Reverenda Flora Martínez

¿Cómo mejorar esta situación? La inclusión de mujeres en los organismos que deciden nombramientos y cambios ministeriales ayudaría. Por ejemplo, tienen que considerarse situaciones propias de las mujeres, como el embarazo, la lactancia y la demanda de hijos, hijas, en la primera infancia. “Un pastor no da de lactar, una pastora mamá, sí. Cuando yo tuve mi nombramiento pastoral en Lima, tenía ocho meses de gestación y así me dieron dos iglesias. Yo no haría eso hoy en día a una pastora joven. Los nombramientos no dependen de mí, pero si estoy presente en los organismos que deciden, daré mi opinión. Por eso es importante que las mujeres estén presentes en estos organismos, pueden hablar desde la experiencia de las mujeres”, dice la superintendenta de Lima y Callao.

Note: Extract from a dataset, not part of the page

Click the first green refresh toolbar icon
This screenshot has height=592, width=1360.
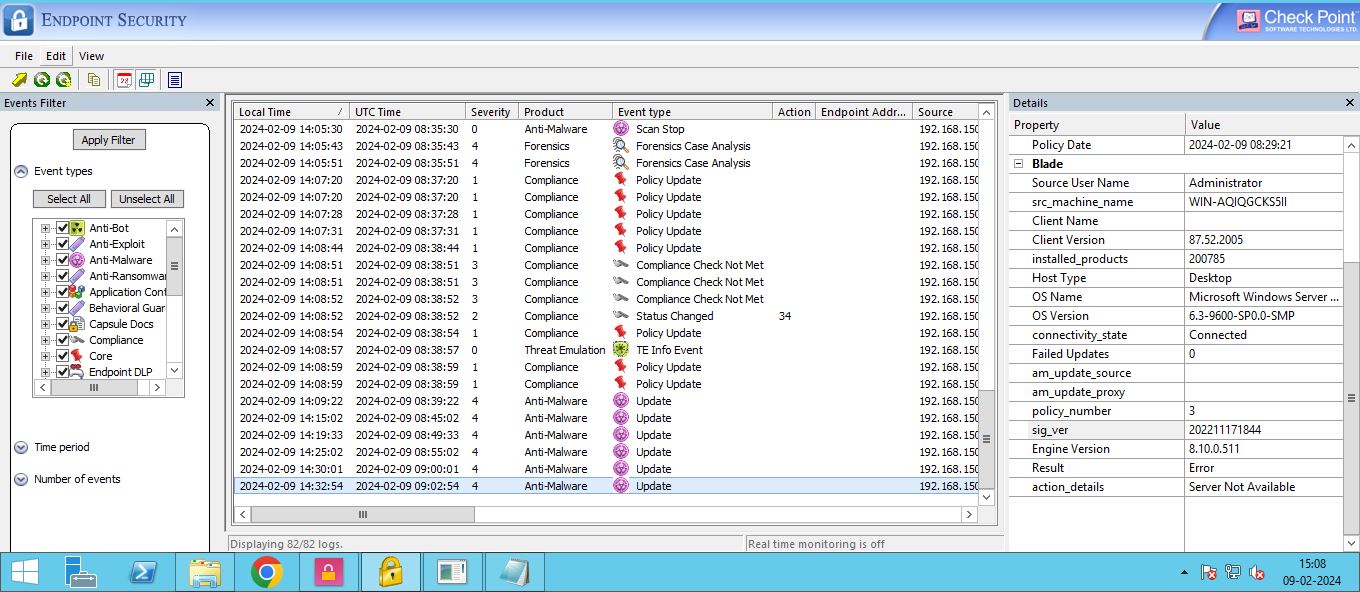coord(42,80)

Hay una razón importante, señala la pastora Barrios, para tocar estos temas: “Va a haber, ya las hay, nuevas pastoras jóvenes. Entonces debemos ir viendo también estos temas. Lo que algunas hemos pasado no debe volver a repetirse”.

Abrir las puertas para las que vienen detrás. La historia de las mujeres en todos los ámbitos de la vida se repite también en la vida de las iglesias. Estas pastoras siguen abriendo caminos.  

“A pesar de todo, hacemos nuestro trabajo con esfuerzo y dedicación. Esto tiene que inspirar a las futuras generaciones de mujeres quienes, espero, puedan ser parte del ministerio pastoral con menos obstáculos que en la actualidad”, afirma con convicción la pastora Casilla.  

Las pastoras tienen una elección clara, en palabras de la Reverenda Casilla: “Tenemos que seguir trabajando por un futuro digno y libre de exclusiones patriarcales. Es nuestra responsabilidad”.